Kritik an Robert Menasse: Geständnis eines guten Europäers

Die Erfindungen Robert Menasses mögen gut gemeint sein, aber Fiktionen retten die Idee "Europa" leider auch nicht.

Von Andreas Busche

Am Samstag hat sich nun auch Robert Menasse in der "Welt“ zu Wort gemeldet, nachdem die Diskussionen um die erfundenen Zitate, die der österreichische Schriftsteller dem EU-Politiker Walter Hallstein über die Jahre in den Mund legte (darunter eine europäische Grundsatzrede 1958 in Auschwitz), absurde Züge angenommen hatten. Brisanz erhielt die Enthüllung dadurch, dass Menasse 2017 für seinen Roman „Die Hauptstadt“, in dem er ebenfalls Hallstein zitiert, mit dem Buchpreis ausgezeichnet worden war. Die Empörung wird befeuert durch den Fall des „Spiegel“-Redakteurs Claas Relotius, dessen gefälschte Reportagen die Medienbranche seit Wochen in eine Alarmstimmung zwischen Selbstbezichtigung und Rechtfertigung versetzen. Die Fälle haben nichts miteinander zu tun, erzeugen aber ein ähnliches Maß an Aufgeregtheit.

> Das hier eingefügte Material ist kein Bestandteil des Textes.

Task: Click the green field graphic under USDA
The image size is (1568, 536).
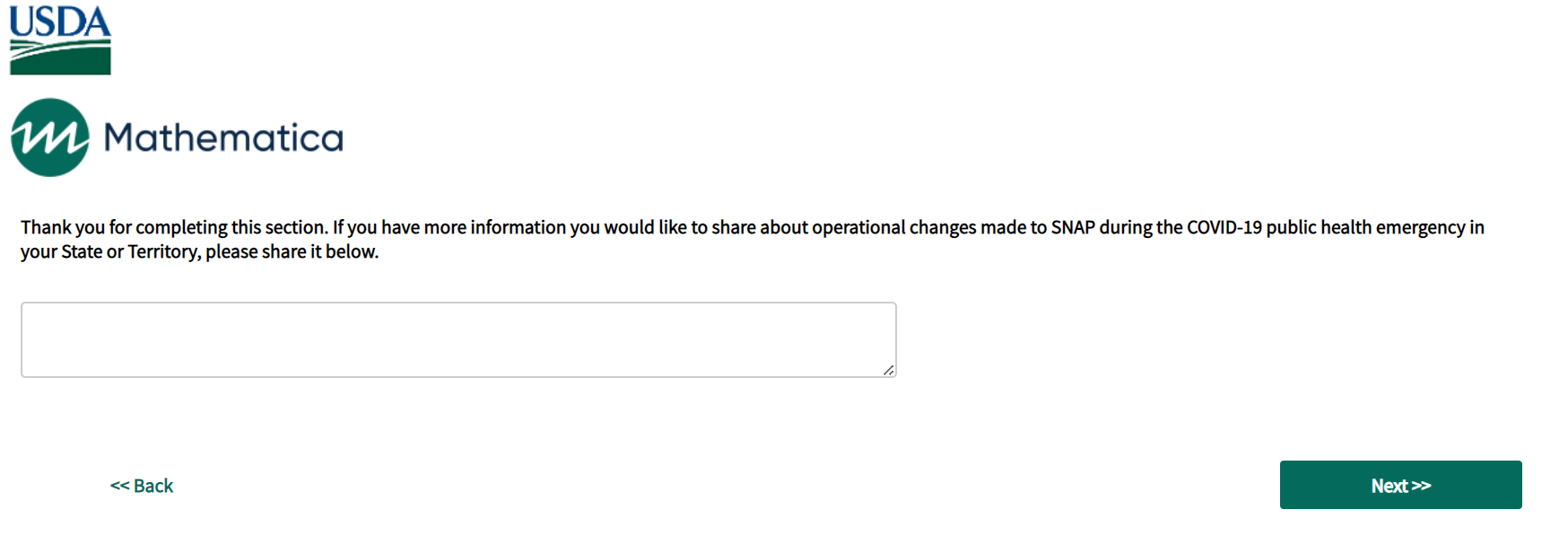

In seinem etwas verschwurbelten „Welt“-Beitrag bezieht Menasse unter anderem Stellung zum Vorwurf des Historikers Heinrich August Winkler, der bereits 2017 schrieb, Aussagen des Europapolitikers wie „Das Ziel des europäischen Einigungsprozesses ist die Überwindung der Nationalstaaten" seien nicht belegt, mithin der „Ausfluss einer postfaktischen Geschichtsbetrachtung“. Mit dem Unterschied, dass Winkler Historiker ist und Menasse eben „nur“ ein Literat – noch dazu mit einem erhöhten Sendungsbewusstsein. Ist das Privileg der künstlerischen Freiheit bei einer historischen Figur also ausgehebelt? Oder doch eher, weil der europäische Gedanke, den Menasse bei Hallstein gefunden zu haben glaubt, in Europa derzeit politisch nicht opportun ist?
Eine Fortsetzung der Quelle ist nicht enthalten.